In the news this week
The Senate impeachment trial marches on, and it appears to be moving fairly quickly. Following three days of arguments from the House impeachment managers, headlined by House Intelligence Chairman Adam Schiff, the President’s legal team took over the Senate floor on Saturday to argue Trump’s case. The GOP is confident they will defeat a vote next week to hear from more witnesses, and the trial could be over before February.
Bernie Sanders has been surging in recent polls, opening up a lead in Iowa and a slight national lead in a recent CNN poll. The latest New York Times/Siena College poll shows Sanders with 25% of the vote in Iowa, followed by Buttigieg at 18%, Biden at 17%, and Warren at 15%. The poll was conducted January 20th - 23rd. The latest CNN poll, conducted January 16th - 19th, shows Sanders with 27% of the vote nationally, Biden with 24%, Warren at 14%, and Buttigieg at 11%. This is the first CNN poll of the race where Biden has not been in the lead. The Iowa caucus is Monday, February 3rd, and it’s still anyone’s race.

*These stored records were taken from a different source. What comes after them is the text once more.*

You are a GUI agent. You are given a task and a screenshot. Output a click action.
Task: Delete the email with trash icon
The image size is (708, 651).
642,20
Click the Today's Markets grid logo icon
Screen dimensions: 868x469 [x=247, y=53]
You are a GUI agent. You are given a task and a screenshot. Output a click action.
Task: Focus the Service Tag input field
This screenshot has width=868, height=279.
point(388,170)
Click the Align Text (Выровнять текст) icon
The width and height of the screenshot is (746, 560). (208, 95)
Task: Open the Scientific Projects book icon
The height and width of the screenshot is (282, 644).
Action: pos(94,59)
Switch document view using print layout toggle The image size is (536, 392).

The spread of coronavirus is accelerating, and the U.S. is evacuating diplomats out of China. The virus has infected about 1,400 and killed at least 41 people so far. Travel restrictions have been imposed on 35 million in China and Lunar New Year celebrations have been cancelled in several Chinese cities. The coronavirus is related to the common cold, and symptoms seem to start with a fever and a dry cough, followed by shortness of breath. The World Health Organization is planning for an outbreak that will last for months. A CDC official said the immediate risk to the U.S. is low at this time. The city of Wuhan, where the outbreak began, had a huge potluck banquet to celebrate the Lunar New Year last Sunday. The event was attended by more than 40,000 people in an attempt to get in the Guinness Book of World Records. The mayor of Wuhan has taken criticism for allowing the banquet to proceed while the virus was spreading exponentially.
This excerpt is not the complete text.